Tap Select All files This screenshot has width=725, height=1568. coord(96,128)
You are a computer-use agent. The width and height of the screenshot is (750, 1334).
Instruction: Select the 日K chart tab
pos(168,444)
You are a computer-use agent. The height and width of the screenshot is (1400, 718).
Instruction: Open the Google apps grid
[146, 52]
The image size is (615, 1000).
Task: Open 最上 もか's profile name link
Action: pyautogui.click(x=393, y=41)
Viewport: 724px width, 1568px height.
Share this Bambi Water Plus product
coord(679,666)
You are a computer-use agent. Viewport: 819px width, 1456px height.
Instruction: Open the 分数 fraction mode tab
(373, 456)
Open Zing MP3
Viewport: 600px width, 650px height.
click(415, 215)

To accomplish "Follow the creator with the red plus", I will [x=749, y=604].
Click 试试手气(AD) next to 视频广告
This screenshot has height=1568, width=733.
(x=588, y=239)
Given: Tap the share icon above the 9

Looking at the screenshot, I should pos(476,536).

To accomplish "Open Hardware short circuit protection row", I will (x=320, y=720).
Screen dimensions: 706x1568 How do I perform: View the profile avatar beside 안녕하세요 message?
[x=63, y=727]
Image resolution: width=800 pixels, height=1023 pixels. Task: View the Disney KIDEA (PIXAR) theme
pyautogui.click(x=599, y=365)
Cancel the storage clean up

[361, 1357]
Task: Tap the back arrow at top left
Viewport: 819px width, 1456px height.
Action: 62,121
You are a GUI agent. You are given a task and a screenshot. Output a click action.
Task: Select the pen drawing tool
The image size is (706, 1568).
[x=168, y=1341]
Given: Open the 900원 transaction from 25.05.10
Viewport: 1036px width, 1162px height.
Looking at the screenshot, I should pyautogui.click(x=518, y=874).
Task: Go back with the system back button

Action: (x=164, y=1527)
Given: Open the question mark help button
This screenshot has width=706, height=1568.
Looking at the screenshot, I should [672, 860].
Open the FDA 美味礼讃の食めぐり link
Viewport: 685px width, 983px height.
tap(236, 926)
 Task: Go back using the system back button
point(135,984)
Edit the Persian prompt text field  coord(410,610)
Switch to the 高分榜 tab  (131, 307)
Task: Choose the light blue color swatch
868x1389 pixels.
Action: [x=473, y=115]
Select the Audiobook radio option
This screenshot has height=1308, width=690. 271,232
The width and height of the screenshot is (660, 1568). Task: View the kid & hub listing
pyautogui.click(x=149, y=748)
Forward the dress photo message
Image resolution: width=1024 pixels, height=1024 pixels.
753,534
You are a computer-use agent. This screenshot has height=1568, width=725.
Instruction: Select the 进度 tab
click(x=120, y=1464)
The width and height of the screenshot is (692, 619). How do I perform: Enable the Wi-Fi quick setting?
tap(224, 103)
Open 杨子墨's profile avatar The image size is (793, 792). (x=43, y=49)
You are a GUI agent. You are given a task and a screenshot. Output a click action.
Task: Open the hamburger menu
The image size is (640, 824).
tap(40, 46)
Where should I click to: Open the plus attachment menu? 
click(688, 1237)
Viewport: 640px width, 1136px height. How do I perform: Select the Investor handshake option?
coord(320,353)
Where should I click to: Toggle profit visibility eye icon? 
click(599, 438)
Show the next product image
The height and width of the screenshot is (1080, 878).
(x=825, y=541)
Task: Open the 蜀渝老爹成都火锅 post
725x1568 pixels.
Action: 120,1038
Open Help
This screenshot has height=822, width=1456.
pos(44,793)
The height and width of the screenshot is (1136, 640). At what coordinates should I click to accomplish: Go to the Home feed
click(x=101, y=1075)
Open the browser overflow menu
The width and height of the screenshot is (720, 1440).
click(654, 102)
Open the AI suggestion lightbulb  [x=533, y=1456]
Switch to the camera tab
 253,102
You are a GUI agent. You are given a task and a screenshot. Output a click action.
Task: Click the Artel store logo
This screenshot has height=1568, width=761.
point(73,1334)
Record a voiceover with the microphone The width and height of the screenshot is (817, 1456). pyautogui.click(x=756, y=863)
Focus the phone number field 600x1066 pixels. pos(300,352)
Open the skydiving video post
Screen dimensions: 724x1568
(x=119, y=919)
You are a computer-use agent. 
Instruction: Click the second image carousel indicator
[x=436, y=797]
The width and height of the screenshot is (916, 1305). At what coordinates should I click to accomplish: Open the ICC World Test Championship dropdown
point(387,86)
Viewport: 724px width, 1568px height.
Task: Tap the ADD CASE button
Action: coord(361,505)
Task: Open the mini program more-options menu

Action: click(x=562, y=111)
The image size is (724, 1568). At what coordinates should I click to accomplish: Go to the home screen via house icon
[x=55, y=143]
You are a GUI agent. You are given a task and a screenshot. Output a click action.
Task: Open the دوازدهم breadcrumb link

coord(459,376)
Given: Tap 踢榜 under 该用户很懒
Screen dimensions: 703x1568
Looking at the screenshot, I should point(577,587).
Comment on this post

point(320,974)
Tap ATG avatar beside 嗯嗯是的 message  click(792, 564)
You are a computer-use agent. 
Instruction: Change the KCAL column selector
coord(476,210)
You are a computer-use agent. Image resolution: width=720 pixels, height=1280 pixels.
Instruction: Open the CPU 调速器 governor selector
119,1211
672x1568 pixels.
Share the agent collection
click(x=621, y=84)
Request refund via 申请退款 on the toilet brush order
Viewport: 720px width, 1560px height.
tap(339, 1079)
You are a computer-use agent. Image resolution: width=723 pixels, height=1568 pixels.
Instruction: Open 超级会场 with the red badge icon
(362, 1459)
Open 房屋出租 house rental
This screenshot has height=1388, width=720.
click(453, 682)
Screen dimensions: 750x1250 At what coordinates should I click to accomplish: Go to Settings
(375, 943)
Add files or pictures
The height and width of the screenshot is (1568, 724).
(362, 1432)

--------------------

■ WHAT YOU WILL DO
Duplicate the rows starting at the line containing "Task: Go back using the system back button" and ending at the line containing "click(688, 1237)", both included, with no other lines.

■ CORRECT OUTPUT
 Task: Go back using the system back button
point(135,984)
Edit the Persian prompt text field  coord(410,610)
Switch to the 高分榜 tab  (131, 307)
Task: Choose the light blue color swatch
868x1389 pixels.
Action: [x=473, y=115]
Select the Audiobook radio option
This screenshot has height=1308, width=690. 271,232
The width and height of the screenshot is (660, 1568). Task: View the kid & hub listing
pyautogui.click(x=149, y=748)
Forward the dress photo message
Image resolution: width=1024 pixels, height=1024 pixels.
753,534
You are a computer-use agent. This screenshot has height=1568, width=725.
Instruction: Select the 进度 tab
click(x=120, y=1464)
The width and height of the screenshot is (692, 619). How do I perform: Enable the Wi-Fi quick setting?
tap(224, 103)
Open 杨子墨's profile avatar The image size is (793, 792). (x=43, y=49)
You are a GUI agent. You are given a task and a screenshot. Output a click action.
Task: Open the hamburger menu
The image size is (640, 824).
tap(40, 46)
Where should I click to: Open the plus attachment menu? 
click(688, 1237)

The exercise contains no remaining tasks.